─── Extrait retenu
Cinéma
Mémoires
BILLY WILDER
Nobody is perfect...
Nobody is perfect : inoubliable réplique
d’Osgood Fielding III placée à la toute fin
du film de Wilder Certains l’aiment chaud.
La lecture des Mémoires de Billy Wilder (1906-2002) entraîne vers mille découvertes à propos de cet immense cinéaste et nous transporte de surcroît dans un monde — souvent imaginé mais ordinairement hors de portée de la plupart d’entre nous : le monde d’Hollywood1. Cette solide autobiographie a été réalisée avec la collaboration du journaliste allemand Hellmuth Karasek (1934-2015), un Hellmuth Karasek qui tout au long du livre se montre être un exégète fertile en observations justes, en commentaires pesés, en annotations scrupuleusement documentées.
Billy Wilder naît le 22 juin 1906 à Sucha en Galicie. Les années de son enfance baignent dans un climat qui n’était déjà guère clément dans cette partie de l’Europe2. Après le lycée, il se dirige vers le reporter-journalisme. Premier job à l’âge de dix-neuf ans au journal viennois Die Stunde. Puis, Wilder quitte Vienne pour Berlin où il collabore à divers périodiques et commence à écrire des scénarios. Par suite d’une série de déboires professionnels, il se retrouve plusieurs fois « sur le pavé », connaît la faim, les logements miteux, les comptoirs du mont-de-piété.
C’est ensuite l’émergence, puis le déferlement arrogant et mortifère des croix gammées. En Allemagne, au début des années 30, les nazis harcellent les maisons de production cinématographique et s’attaquent physiquement aux salles de cinémas dont les programmations les contrarient. Les SA molestent de plus en plus fréquemment les juifs sur la voie publique. Hitler est nommé chancelier. Wilder décide de fuir Berlin. Alors qu’il passe ses derniers jours dans la capitale allemande, il évite de justesse de se faire arrêter par la police nazie.3
En janvier 1934, après un court séjour à Paris, Billy Wilder s’embarque pour New York et rejoint Hollywood. Son existence prend alors un tour nouveau. D’arrache-pied, il entame ses activités de scénariste dans les studios de la capitale américaine du cinéma. Les débuts sont difficiles mais qu’à cela ne tienne ! en dépit des vicissitudes, Wilder redouble d’efforts. Il sent que sa place est à Hollywood : « L’émigration m’avait amené dans la ville de mes rêves (...) J’étais arrivé au but. » La roue ne tarde d’ailleurs pas à tourner. Son obstination combinée à un labeur acharné le mène peu à peu comme auteur de scénarios de succès en succès. Après quoi, il franchit une étape supplémentaire en se lançant dans la réalisation de films qui donnera jour à la magnifique carrière de metteur en scène que l’on sait.4
Billy Wilder accomplira de nombreux chefs-d’œuvre parmi lesquels se détachent tout spécialement Assurance sur la mort (Double Indemnity, 1944), Le Poison (The Lost Week-end, 1945), Boulevard du Crépuscule (Sunset Boulevard, 1948), Sept ans de réflexion (The Seven Year Itch, 1955), Certains l’aiment chaud (Some Like It Hot, 1959) et La Garçonnière (The Apartment, 1960).
──────
─── Entrées affichées
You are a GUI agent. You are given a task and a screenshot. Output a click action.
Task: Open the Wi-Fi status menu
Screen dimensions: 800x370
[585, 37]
──────
─── Entrées affichées
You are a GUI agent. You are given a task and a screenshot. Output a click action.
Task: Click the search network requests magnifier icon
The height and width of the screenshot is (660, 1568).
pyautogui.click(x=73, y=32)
──────
Modifiez l'extrait sur Billy Wilder depuis « Nobody is perfect : inoubliable » jusqu'à « annotations scrupuleusement documentées. » inclus en y substituant « formule » à « réplique ». Les items forment un matériau distinct, indépendant de l'extrait sur Billy Wilder.

Nobody is perfect : inoubliable formule
d’Osgood Fielding III placée à la toute fin
du film de Wilder Certains l’aiment chaud.
La lecture des Mémoires de Billy Wilder (1906-2002) entraîne vers mille découvertes à propos de cet immense cinéaste et nous transporte de surcroît dans un monde — souvent imaginé mais ordinairement hors de portée de la plupart d’entre nous : le monde d’Hollywood1. Cette solide autobiographie a été réalisée avec la collaboration du journaliste allemand Hellmuth Karasek (1934-2015), un Hellmuth Karasek qui tout au long du livre se montre être un exégète fertile en observations justes, en commentaires pesés, en annotations scrupuleusement documentées.